Lacour is keen for it not be described merely as a “reserve team.”
“It’s not a reserve team, it’s specialised post-youth academy training. It welcomes 18-year-old foreigners, who need time to adapt to Ligue 1, to France, but who are faced with tough internal competition, when in fact they are actually supposed to come up against this level of competition on a daily basis much later in their development.”
Ecuadorian left-back Maiky de la Cruz, the first Spanish-speaker recruited by a club that will now switch to the Spanish and Portuguese phase of their 5-year recruitment expansion policy, admits to have suffered despite these accommodations made by the club.
“Everything was new, I started from scratch. It was complicated,“- he admits that he suffered from very poor mental health during his first six months when placed into an education system where nobody spoke his language.
Menu adds:
“Even the rice is different here. Mealtimes weren’t even fun. It was a total upheaval compared to everything he had known. Leaving your family to go to the other side of the world at 18 is very complicated. We know how to manage players coming from African better, for example.”
In recent years, Reims has, for example, forged strong links with Mali (Moussa Doumbia, El-Bilal Touré) and a three-bedroom house has been made available to players from this country. A Franco-Malian assistant has been put in charge of it.

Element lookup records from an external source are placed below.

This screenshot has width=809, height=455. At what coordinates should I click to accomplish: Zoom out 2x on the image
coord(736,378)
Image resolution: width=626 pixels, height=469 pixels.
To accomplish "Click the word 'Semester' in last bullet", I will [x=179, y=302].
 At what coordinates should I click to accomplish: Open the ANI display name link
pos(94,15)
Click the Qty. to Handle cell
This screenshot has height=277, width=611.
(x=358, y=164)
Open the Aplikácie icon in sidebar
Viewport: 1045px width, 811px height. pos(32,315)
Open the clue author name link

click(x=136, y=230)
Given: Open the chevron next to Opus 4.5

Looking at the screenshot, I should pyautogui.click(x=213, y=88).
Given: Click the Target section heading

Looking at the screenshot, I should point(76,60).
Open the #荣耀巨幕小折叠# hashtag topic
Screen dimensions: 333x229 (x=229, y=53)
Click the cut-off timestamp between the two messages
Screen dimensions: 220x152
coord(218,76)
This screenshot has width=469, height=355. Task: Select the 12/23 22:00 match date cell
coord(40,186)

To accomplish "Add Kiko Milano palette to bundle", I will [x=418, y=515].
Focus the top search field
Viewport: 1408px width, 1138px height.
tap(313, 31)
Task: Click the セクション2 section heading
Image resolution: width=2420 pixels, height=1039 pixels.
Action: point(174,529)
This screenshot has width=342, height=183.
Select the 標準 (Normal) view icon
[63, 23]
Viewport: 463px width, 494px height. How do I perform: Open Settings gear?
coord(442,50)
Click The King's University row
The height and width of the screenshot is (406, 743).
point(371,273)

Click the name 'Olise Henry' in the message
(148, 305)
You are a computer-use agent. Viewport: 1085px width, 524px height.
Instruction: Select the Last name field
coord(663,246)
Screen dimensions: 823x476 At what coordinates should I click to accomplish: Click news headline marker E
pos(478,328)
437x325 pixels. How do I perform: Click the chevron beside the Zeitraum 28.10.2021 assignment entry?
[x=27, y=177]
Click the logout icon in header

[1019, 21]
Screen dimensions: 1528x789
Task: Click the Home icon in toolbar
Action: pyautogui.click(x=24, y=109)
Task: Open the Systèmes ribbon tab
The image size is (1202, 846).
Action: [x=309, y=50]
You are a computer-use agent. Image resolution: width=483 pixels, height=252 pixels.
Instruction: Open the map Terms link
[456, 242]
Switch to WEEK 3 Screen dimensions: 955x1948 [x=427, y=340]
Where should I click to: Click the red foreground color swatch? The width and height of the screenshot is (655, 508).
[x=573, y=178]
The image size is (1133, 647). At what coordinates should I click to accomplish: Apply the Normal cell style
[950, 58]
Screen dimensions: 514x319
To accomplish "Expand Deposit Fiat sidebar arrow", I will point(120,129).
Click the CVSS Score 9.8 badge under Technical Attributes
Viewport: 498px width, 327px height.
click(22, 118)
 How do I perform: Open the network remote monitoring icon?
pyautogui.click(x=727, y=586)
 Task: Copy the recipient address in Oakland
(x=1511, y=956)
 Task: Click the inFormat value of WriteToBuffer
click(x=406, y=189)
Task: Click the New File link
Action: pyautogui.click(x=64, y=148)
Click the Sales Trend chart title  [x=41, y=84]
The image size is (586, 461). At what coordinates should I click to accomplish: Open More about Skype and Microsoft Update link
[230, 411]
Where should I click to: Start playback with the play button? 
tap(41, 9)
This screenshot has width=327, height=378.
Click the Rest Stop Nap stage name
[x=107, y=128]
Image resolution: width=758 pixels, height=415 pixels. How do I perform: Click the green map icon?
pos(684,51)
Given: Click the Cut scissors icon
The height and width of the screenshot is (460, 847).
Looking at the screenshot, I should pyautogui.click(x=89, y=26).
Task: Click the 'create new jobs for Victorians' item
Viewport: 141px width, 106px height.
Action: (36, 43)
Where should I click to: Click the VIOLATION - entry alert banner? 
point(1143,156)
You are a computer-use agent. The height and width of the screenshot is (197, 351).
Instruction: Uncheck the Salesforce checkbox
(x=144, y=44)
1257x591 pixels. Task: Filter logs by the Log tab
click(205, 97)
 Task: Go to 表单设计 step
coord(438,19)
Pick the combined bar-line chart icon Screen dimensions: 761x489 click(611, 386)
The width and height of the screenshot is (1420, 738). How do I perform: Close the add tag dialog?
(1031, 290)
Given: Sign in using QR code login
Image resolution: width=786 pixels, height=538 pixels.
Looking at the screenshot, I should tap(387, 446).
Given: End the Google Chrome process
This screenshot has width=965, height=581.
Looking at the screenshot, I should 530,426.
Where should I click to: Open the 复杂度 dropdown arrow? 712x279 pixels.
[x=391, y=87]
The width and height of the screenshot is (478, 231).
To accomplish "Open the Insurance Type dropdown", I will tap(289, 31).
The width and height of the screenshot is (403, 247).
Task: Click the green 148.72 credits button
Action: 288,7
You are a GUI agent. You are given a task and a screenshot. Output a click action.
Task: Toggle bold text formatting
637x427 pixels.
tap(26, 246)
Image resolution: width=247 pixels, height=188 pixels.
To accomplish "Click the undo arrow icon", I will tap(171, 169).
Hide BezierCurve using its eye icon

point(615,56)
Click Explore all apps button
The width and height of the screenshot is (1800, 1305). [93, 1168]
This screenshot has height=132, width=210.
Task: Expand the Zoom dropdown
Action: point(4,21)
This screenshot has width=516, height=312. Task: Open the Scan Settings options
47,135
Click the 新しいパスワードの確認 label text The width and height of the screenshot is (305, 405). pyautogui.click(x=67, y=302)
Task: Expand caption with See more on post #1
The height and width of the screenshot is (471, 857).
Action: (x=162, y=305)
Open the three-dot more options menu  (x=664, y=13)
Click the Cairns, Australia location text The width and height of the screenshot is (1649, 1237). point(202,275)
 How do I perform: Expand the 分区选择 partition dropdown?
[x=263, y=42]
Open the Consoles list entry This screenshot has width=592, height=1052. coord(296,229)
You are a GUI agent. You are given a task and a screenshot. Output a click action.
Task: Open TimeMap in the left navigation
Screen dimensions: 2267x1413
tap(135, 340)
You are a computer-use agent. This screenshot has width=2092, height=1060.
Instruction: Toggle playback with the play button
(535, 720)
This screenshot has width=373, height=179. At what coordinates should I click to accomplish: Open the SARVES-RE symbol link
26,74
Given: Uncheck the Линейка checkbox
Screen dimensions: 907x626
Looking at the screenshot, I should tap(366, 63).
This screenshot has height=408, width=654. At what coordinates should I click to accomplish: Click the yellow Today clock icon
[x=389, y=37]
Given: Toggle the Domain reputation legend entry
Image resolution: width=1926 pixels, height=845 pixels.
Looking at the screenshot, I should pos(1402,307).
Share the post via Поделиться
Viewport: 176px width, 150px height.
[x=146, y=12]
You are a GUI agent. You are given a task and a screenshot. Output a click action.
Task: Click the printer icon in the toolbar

She cooks local dishes, teaches them how to shop, how to manage an apartment.
Menu explains: “They call her tata or mum, she is in touch with the families. It leads them to take on more responsibilities, earn independence. When the player is ready, he becomes autonomous and gets an apartment of his own. Thus in January, Kamory Doumbia gave way to Abdoulaye Gory (in the house), who arrived from the AFE Academy (Bamako).”
Reims have another asset that has become important in their international development: the partnership signed in 2020 and running until 2024 with Portuguese 1st division club Paços de Ferreira.
Lacour explains: “This opens a third phase in the Latin markets. Signing a Brazilian and putting him there before, after or even instead of the reserve set-up would make sense. We are going to spend a week in Argentina. We feel ready for that.”
This strategy is part of an ambitious overarching plan for the club between 2023 and 2028, where the goal is for the club to “settle in Ligue 1 and make it into Europe every three or four years.”